Con il carattere che - come abbiamo visto - si ritrova, ed arrivando buon ultimo per quelle frequentatissime contrade, come evitare che il DRACULA coppoliano si trasformi in disquisizione enciclopedica? Se i riferimenti pittorici sono quelli a Klimt, Füssli, Redon o Moreau, quelli cinematografici sconfinano sfrenati da Welles (le croci celtiche) a Kurosawa (la battaglia iniziale), da Cocteau (la Bella e la Bestia) a Fellini (Dracula con la parrucca del Donald Sutherland di CASANOVA), da Meliès (la luna, le nuvole, il firmamento) a Cronenberg (il mostro di plastica), dal Murnau del castello coi lupi allo Spielberg dell'inseguimento con carabina texana alla INDIANA JONES.

Ma il salto temporale è triplo.

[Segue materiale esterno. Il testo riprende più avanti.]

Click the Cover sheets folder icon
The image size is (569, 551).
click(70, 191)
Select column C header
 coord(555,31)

Dalla caduta di Costantinopoli alla Londra dei medici-esorcisti; ed ai tempi nostri dell'inquieto sperimentatore di ONE FROM THE HEART . Ecco allora gli accenni ai grandi temi contemporanei, quello della straniero in patria (italiani in USA de IL PADRINO, morti tra i vivi di questo DRACULA) e, naturalmente considerati i morsi, quello dell'AIDS. Con la brava Winona Ryder che invoca il Conte di contaminarla con il proprio amore, e gli accenni espliciti ad una "malattia sconosciuta del sangue".

Anche per uno come Coppola, tutto ciò arrischia di sconfinare dai poteri della sua bacchetta magica. E l'esercitazione enciclopedica ha i sui rischi: come quello di deviare i significati, verso un curioso e punitivo puritanesimo che contraddice pericolosamente un'operazione ormai secolare condotta in liberazione all'ipocrito fobismo sessuale vittoriano.

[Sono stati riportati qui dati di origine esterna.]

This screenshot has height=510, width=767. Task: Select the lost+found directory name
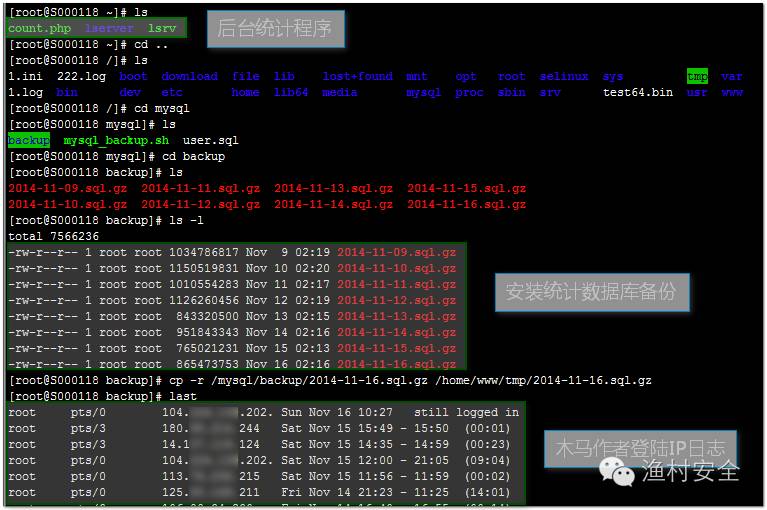pos(357,76)
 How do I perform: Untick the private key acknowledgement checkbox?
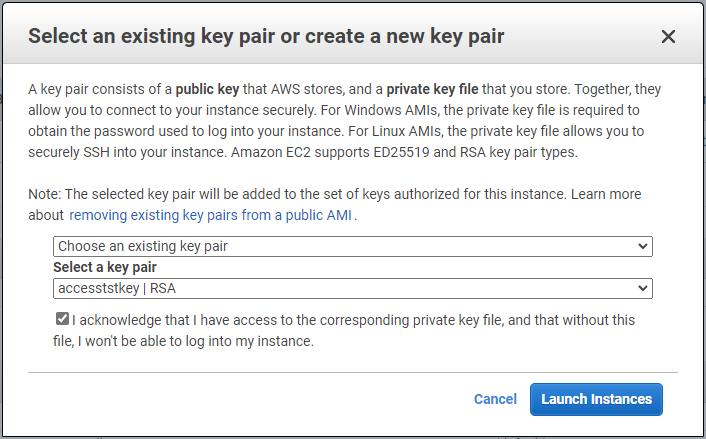63,320
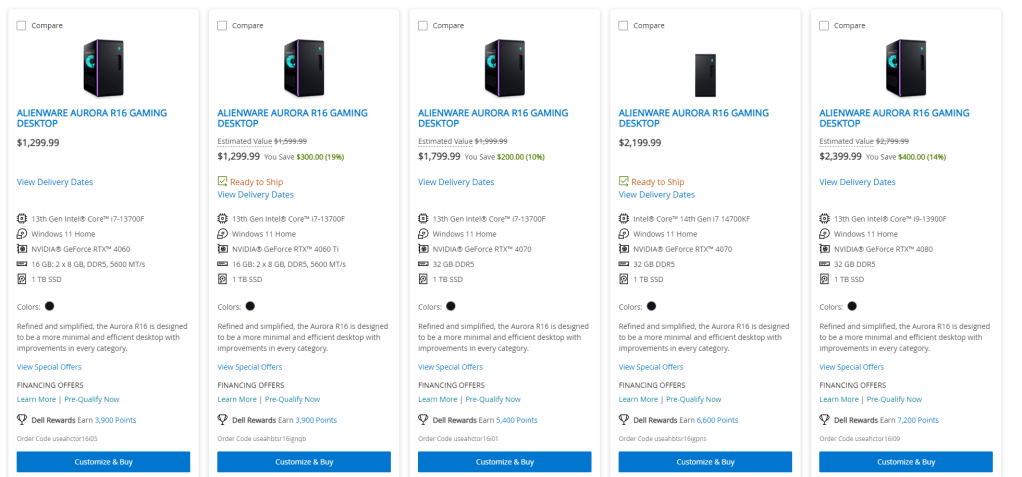Screen dimensions: 1022x477
Task: Open View Special Offers on RTX 4060 Ti card
Action: (x=250, y=367)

Sono i rischi corsi da sempre dal furioso, ma generoso sperimentatore Coppola. Se, alla fine si finisce per schierarsi dalla sua parte è propria per la generosa, sconsiderata bulimia del suo cinema: che gli fa trasformare l'occhio della coda di un pavone nella galleria di un treno che conduce nei Balcani, o condurre l'ombra del vampiro ad abbandonare quella proiettata dal corpo di Nosferatu, o la testa appena mozzata a trasformarsi in un arrosto addentato in una taverna, con un'ironia che non sarebbe dispiaciuta al dissacrante Polanski del BALLO DEI VAMPIRI.

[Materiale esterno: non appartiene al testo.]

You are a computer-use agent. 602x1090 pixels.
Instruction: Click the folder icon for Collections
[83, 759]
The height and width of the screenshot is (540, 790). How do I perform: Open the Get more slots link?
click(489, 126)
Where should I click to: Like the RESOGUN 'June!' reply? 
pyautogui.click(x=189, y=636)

Ma non è soltanto la straordinaria perizia di un cinema di un fanatico dell'elettronica ritornato ai trucchi "semplici" di Meliès a nobilitare DRACULA: è lo scetticismo che s'indovina dietro tanta esaltazione, la melanconica, accorata meditazione che Coppola conduce sul suo personaggio.

Quella Bestia che la sua Bella si affanna a voler salvare, quel Diverso così difficile da accettare, quello Straniero venuto da un mondo fuori dal tempo e dallo spazio al quale siamo pigramente abituati, ci rimandano commoventemente alla preoccupazioni del nostro tempo. Con un'urgenza, una preoccupazione ed una fede nell'umanità, che riescono a significare ogni geniale diavoleria."